We meet Captain Kurt Bryndilson (Thomas Kretschmann), who has a large collection of guns, as well as Emilio (Daniel Zacapa), the engineer of Emmet’s ship The Magus who was let go just before the fateful trip, and his adolescent daughter Jahel (Paulina Gaitan), who speaks only Spanish and has a strange connection to the spirit world.

The boat and its crew finally come upon the source of the beacon’s signal, but there’s nothing there: no boat, no Emmet, nothing. They search underwater and only find a broken-open underwater safety cage with the beacon attached to it.

After this disappointment, the boat stops at a village, where a helicopter touches down, and out bounds an angry Lena Landry (Eloise Mumford), whose father disappeared along with Emmet. She thinks the missing Magus can be found on the Boiúna, a fork of the river that doesn’t appear on any map.


Joe Anderson and Luisana Lopilato in "The River"
Although the revelation causes Jahel to freak out, the group heads down the silent and sinister Boiúna, where The Magus is discovered on the bank. When the crew members board the boat they hear pounding sounds coming from the ship’s panic room, which has been welded shut from the inside.

While Tess, Lincoln, Kurt and Lena puzzle out what to do, Quitely and his camera crew locate the editing room and power up the security cameras on the ship, discovering bloodstains on many of the walls.

** Raw data **
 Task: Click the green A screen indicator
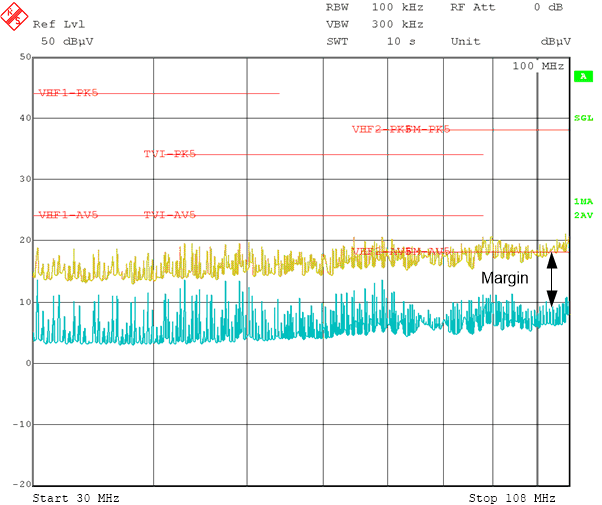click(581, 76)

** Prompt A **
Using the recap of The River, decide whether each statement agrees with the recap: (i) Jahel speaks only Spanish; (ii) the crew finds Emmet's boat at the source of the beacon's signal; (iii) the panic room on The Magus was welded shut from the outside. Answer yes or no for each, quoting the words from the recap that settle it.
** Prompt B **
Resume the recap of The River, starting right after its last sentence.

** Written reply A **
(i) Yes: "who speaks only Spanish"
(ii) No: "but there’s nothing there: no boat, no Emmet, nothing"
(iii) No: "which has been welded shut from the inside"

** Written reply B **
Kurt power-saws his way into the panic room, which holds a foul smell, a strange shrine, and an odd, carved wooden object beneath a blanket. No Emmet, no living thing. But when Lincoln touches the egg-shaped wooden object, all hell breaks loose: a dark, immaterial shape flies from the egg, throwing Lincoln and Lena against the walls of the ship as it screams and vanishes into the night.

Searching the shrine, the camera crew discovers a photo of Cam Travis, producer on board The Magus when it vanished. Lena explains that he died of a fever or something, and was buried on the river bank. The revelation upsets Tess, who had no idea that Lena had contact with Emmet and the crew.

Jahel and Emilio examine the “wooden egg” – it’s actually a child’s coffin – and find that there’s dried blood inside. Jahel says the blood was used to capture the creature, a soul so evil that it was sent back to hell. The blood apparently made it stronger, and now it will hunt them to drink their blood.

With night falling, Lincoln prepares to leave only to discover someone (or something) has destroyed the rafts. Now the only way to get back to their boat is to make The Magus operational, a task Emilio insists will take two weeks. However, he’s given just two hours, until high tide.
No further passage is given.